Британский прецедент в очередной раз определяет развилку на пути американской культуры. Здоровый партикуляризм может превратиться в узкий парохиализм. Когда способность культуры к самоуниверсализации становится подвержена старению и упадку, необходимо найти тонкий баланс. Партикуляризм означает отказ от права говорить от имени человечества, но не игнорирование остального мира. Американская элита, лишенная исключительности, теперь учится думать о мировых делах в нейтрально-глобальных, а не "позднезападных" терминах. Это означает переосмысление отношений с Азией, исламом и Глобальным Югом вне старой парадигмы евро-американского превосходства. Будущее упадка - восстановление и обновление американской культуры - может позволить американцам взглянуть на мир и Америку по-новому, под непривычным углом. "На протяжении всего двадцатого века мир в целом был "американизирован", - заметил недавно Джозеф Клири. "Теперь Америка, часто неохотно, иногда с яростной реакцией, постепенно азиатизируется, южноамериканизируется, африканизируется и европеизируется, а также иным образом трансформируется под влиянием своей иммигрантской истории" (215). Партикуляризированная Америка - это не "пост-Америка" и не "маленькая Америка". Сила, богатство и динамизм США не зависят от экспорта американских ценностей, как если бы они были универсальными человеческими нормами.

Американские фабрики грез выросли из технических революций 1880-1920 годов (дешевая печать, кино, фотография, радио, граммофон). Эти технологии консолидировали индустрию культуры таким образом, что огромная масса американских граждан оказалась, "как никто другой на Земле", погружена "в виртуозные фантазии, созданные и проданные шоу-бизнесом" (Андерсен 136).


Империя была не просто экспортной индустрией для американских сто-рий. Это была гигантская машина для создания фантазийных версий превосходства США. Такие комментаторы, как Нил Габлер и Джексон Лирс, подхватили идею о том, что Америка пришла к эпохе своего пика могущества, вооруженная огромным аппаратом для создания фантазий. Дэниел Бурстин: "Мы рискуем стать первым народом в истории, который смог сделать свои иллюзии настолько яркими, настолько убедительными, настолько "реалистичными", что они могут жить в них" (240).

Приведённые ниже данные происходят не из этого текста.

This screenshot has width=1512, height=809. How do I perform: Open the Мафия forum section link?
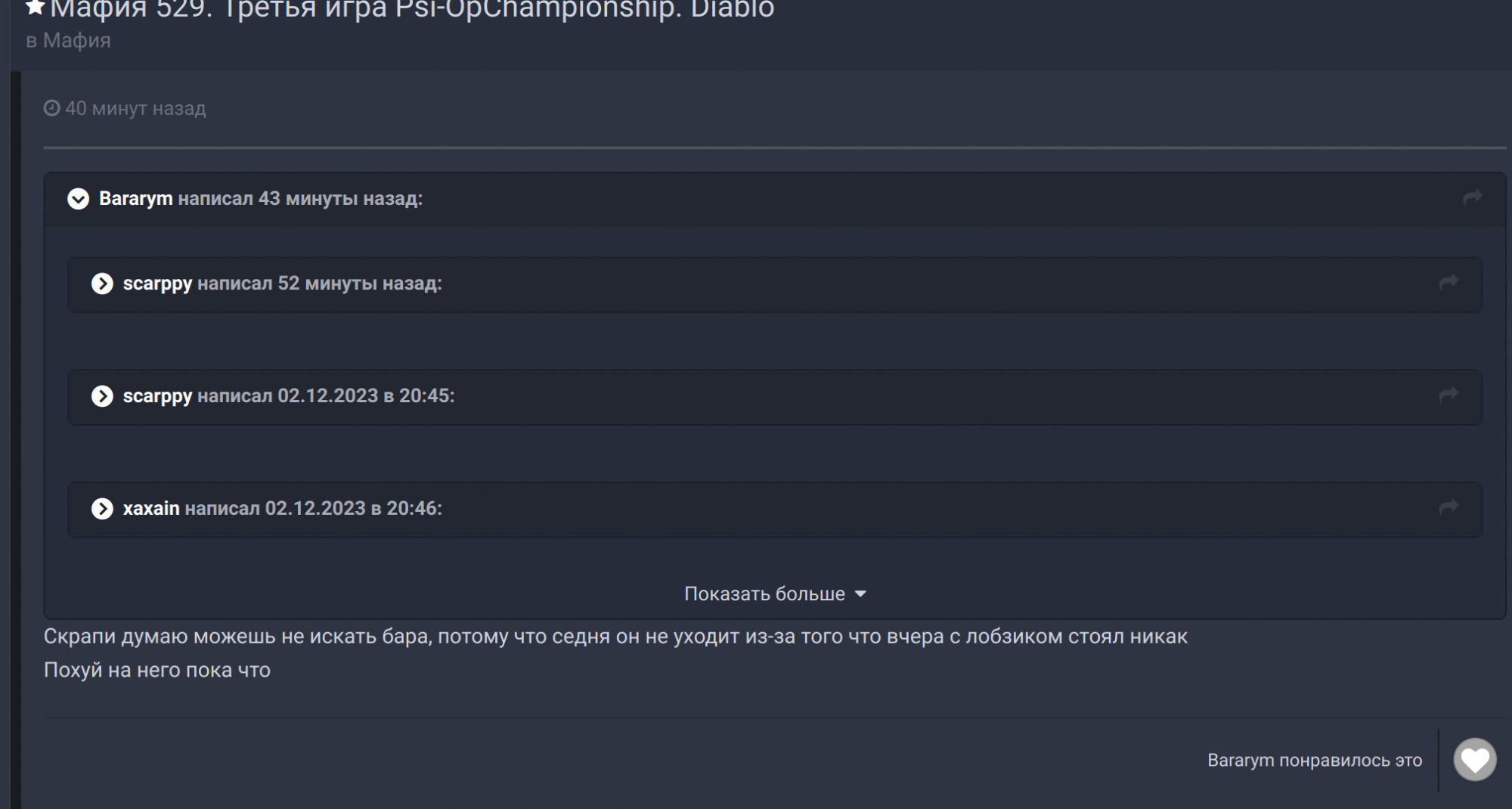click(76, 41)
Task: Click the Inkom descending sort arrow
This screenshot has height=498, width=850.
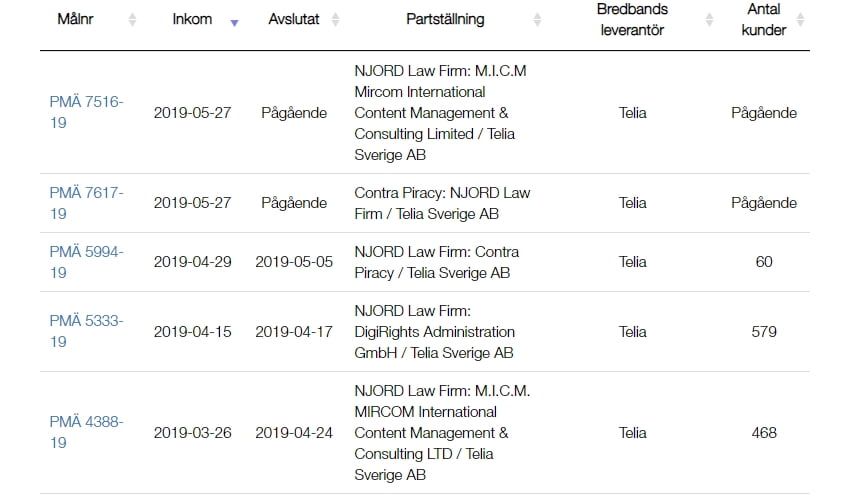Action: [x=234, y=23]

Империя развлечений готовила отечественную аудиторию середины века к глобальной власти. Популярная культура империализма набрала силу, выкачивая фильмы, организованные вокруг довольно заученной концепции превосходства белого Запада. Такие привычки трудно изживаются, даже на спаде. С середины 1970-х годов, когда началась эпоха спада, от "Звездных войн" и "Индианы Джонса" до "Лиги выдающихся джентльменов", от "Супермена" до "Мстителей: Endgame", два исторических источника мифического содержания приковывали внимание Голливуда: Викторианская Британия и Америка времен холодной войны. Эти две нации на пике своего могущества придали существенную форму всем жанрам блокбастеров. Американские супергерои выкристаллизовались в устойчивый архетип примерно в 1940 году, как раз к началу американского столетия. Теперь они заполонили наши экраны, накачанные и воздушные передатчики ностальгии по сверхдержаве. Голливуд эпохи Трампа также испытывает сильную ностальгию по неовикторианской эпохе: Легенда о Тарзане (2016), Затерянный город Z (2016), Книга джунглей (2016), Маугли (2018), Дулиттл (2020), Человек-невидимка (2020). Все эти британские жанровые фильмы разжигают фантазию о безграничной и нестареющей Америке. Следующий крупнобюджетный фильм от Disney? Перезагрузка "Питера Пэна".

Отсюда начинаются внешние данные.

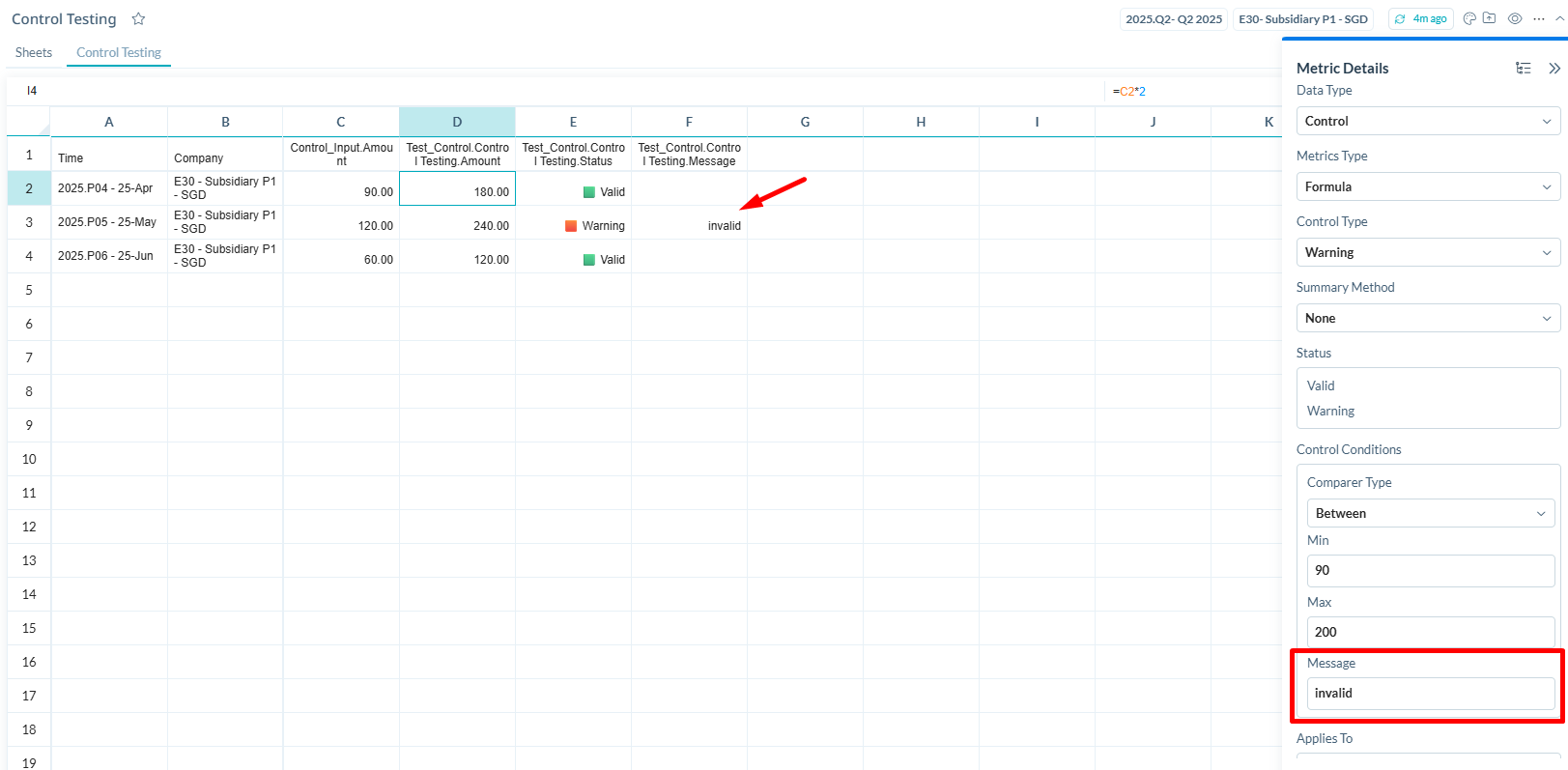The width and height of the screenshot is (1568, 770).
Task: Click the export folder icon
Action: tap(1490, 18)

Но американское кино - несмотря на франшизы, претендующие на название "вселенных" или "мультиверсов", - уже несколько десятилетий теряет свое глобальное доминирование. Даже на внутреннем рынке развлечений унаследованным медиа, таким как художественные фильмы, теперь бросают вызов всевозможные новые медиа, которые все меньше и меньше организуются вокруг национального мифотворчества. Неоклассические голливудские фильмы все еще продают в розницу ностальгию по сверхдержаве и имперские фантазии. Но независимые визуальные истории и короткие жанры Интернета и газет маленьких городков чаще фокусируются на историях о социальных коллективах, общих делах и общих заботах. Это повседневные реалии американского общества, привязанного к самому себе, а не метания нации в поисках супергероев и сильных мира сего. Говоря иначе, сценарные фантазии, направленные на глянцевое исполнение желаний, стали корпоративными артефактами, потому что их время под солнцем проходит.

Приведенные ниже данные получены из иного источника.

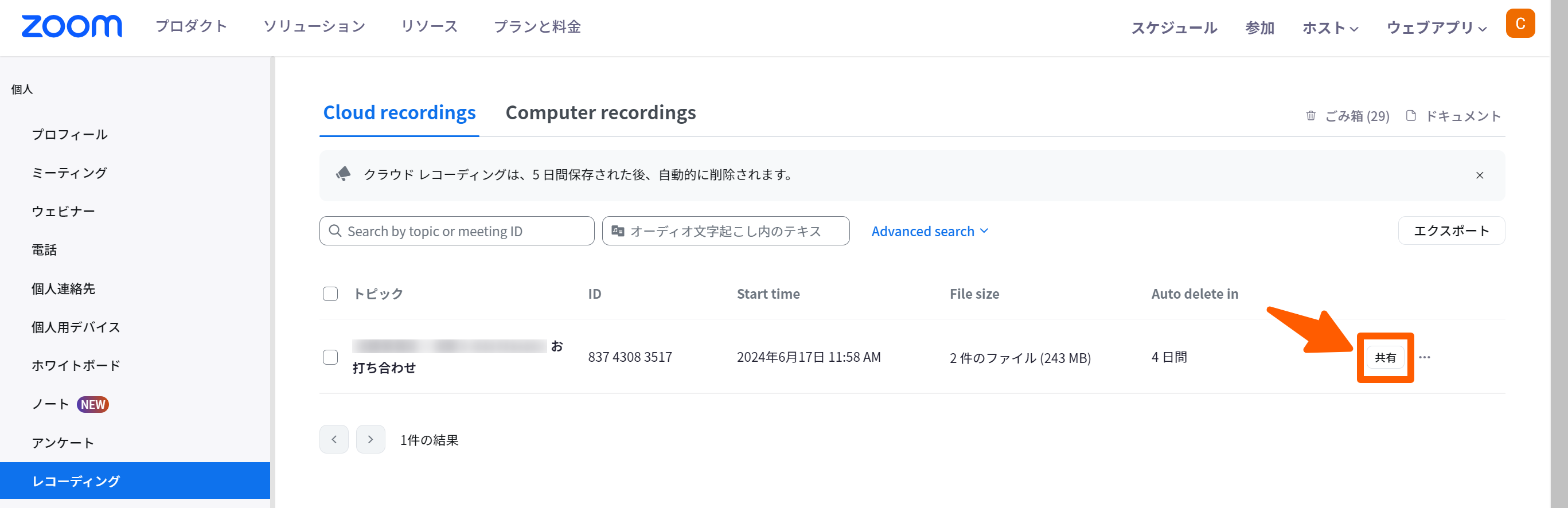Open the trash (ごみ箱) folder
Image resolution: width=1568 pixels, height=508 pixels.
point(1348,116)
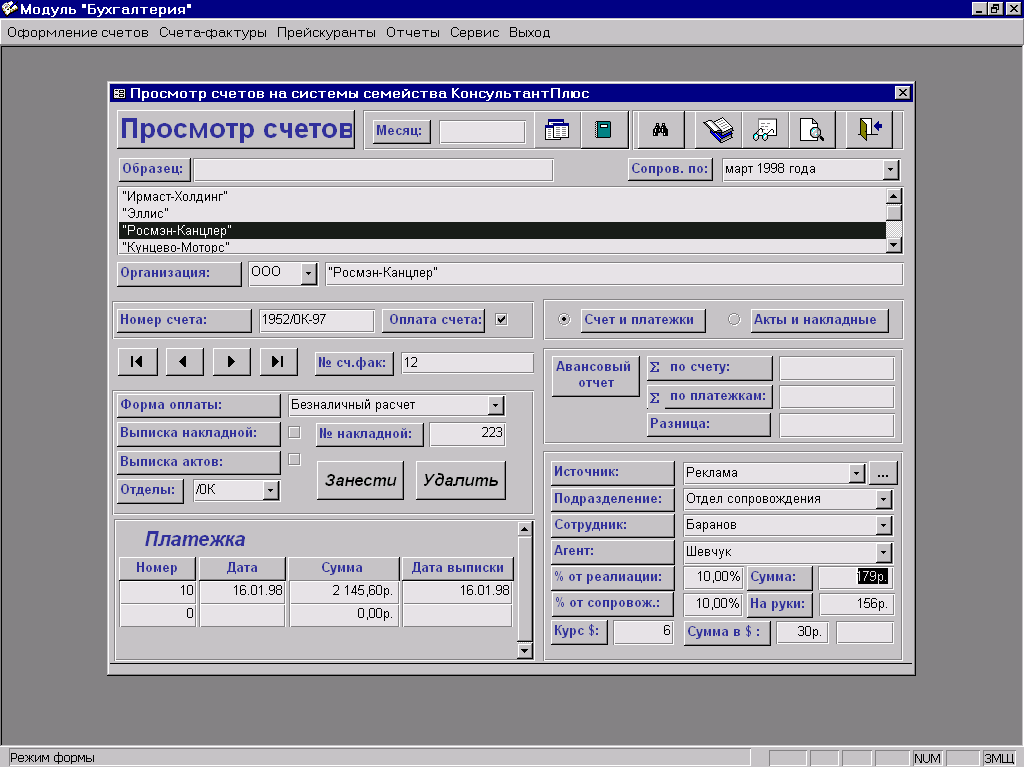Expand the Форма оплаты dropdown
The width and height of the screenshot is (1024, 768).
[495, 405]
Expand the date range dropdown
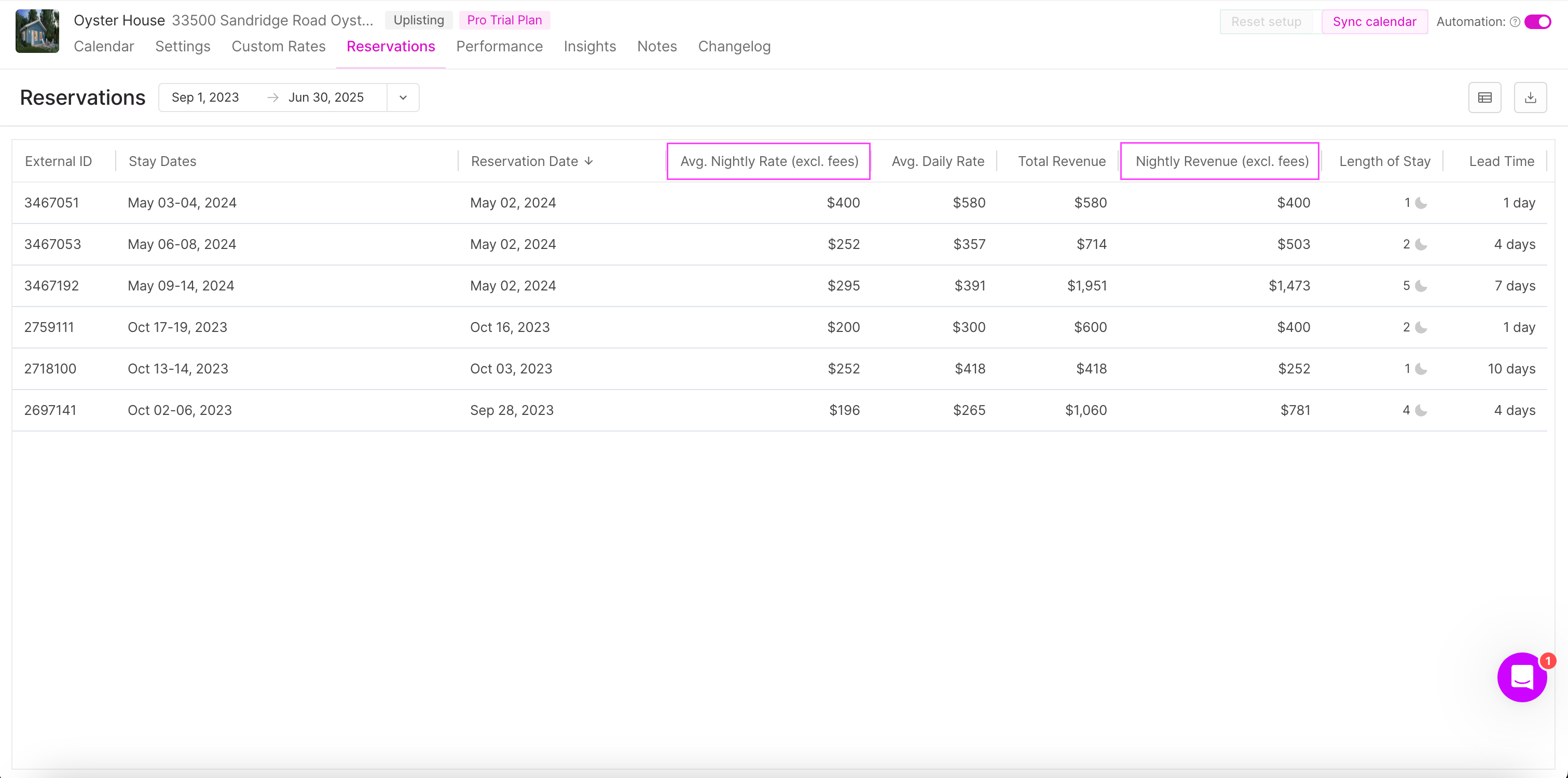The height and width of the screenshot is (778, 1568). tap(403, 97)
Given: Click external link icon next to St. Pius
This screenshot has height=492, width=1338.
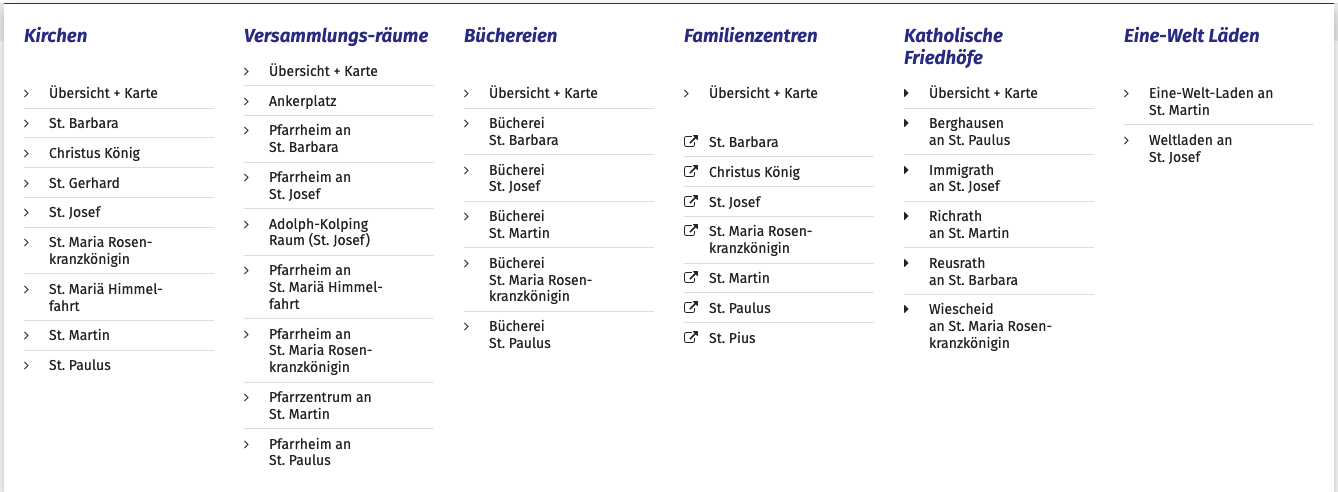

Новый реализм устойчивой, коллективной, постсупрематической американской жизни начинает формироваться по мере созревания культуры упадка. За последние тридцать лет в американской индустрии развлечений произошел замечательный, согласованный и мультимедийный сдвиг от сценарного к реальному. От мемуарного бума, начавшегося в 1995-96 годах с успеха "Клуба лжецов" и "Праха Анжелы", до подъема программ реалити-шоу (Survivor дебютировал в 2000 году), от художественной и политической жизнеспособности документального кино до повсеместного распространения. В результате того, что YouTube миллионными глазами смотрит на домашнюю, интимную и обыденную реальность, новые виды форм, основанных на реальности, вытеснили фантазии. Массово децентрализованные и разросшиеся культурные медиа теперь используют свои огромные возможности считывания и записи, чтобы сделать повседневную жизнь доступной. Это автоэтнографическая бонанза повседневных американских глаз на повседневные американские жизни. То, что Дэвид Шилдс в 2010 году назвал "притягательностью и размытостью реального", похоже, становится все больше (5). Этот сдвиг имеет смысл, если мы рассмотрим историю британской литературной культуры в эпоху Суэца 1950-1960-х годов – терминальный кризис британской гегемонии. Там мы обнаруживаем заметный рост автоэтнографии и неореализма в Англии.6 Несмотря на надежную коммерческую привлекательность романных жанров и аристократической обстановки, британская литература середины века была вновь привержена изображению обычной жизни в непосредственном наблюдении. Заманчиво рассматривать эти события как признаки новой ограниченной национальной жизни, поворот вглубь и реализм для сверхдержавы, которая учится регулировать масштаб национальной фантазии.

В начале этой главы я попытался охарактеризовать упадочный Голливуд как склонный к созданию либо антиутопических отражений утраченного величия (зомби для заплесневелой сверхдержавы), либо раздутых зрелищ обновленного величия (супергерои для вечнозеленой сверхдержавы). Но Холли-Вуд всегда с умом относится к возникающим нарративам - он не просто перерабатывает остатки. Несмотря на давление ностальгии по сверхдержавам, национальная фабрика мифов Голливуда в последнее десятилетие вращалась вокруг своей оси.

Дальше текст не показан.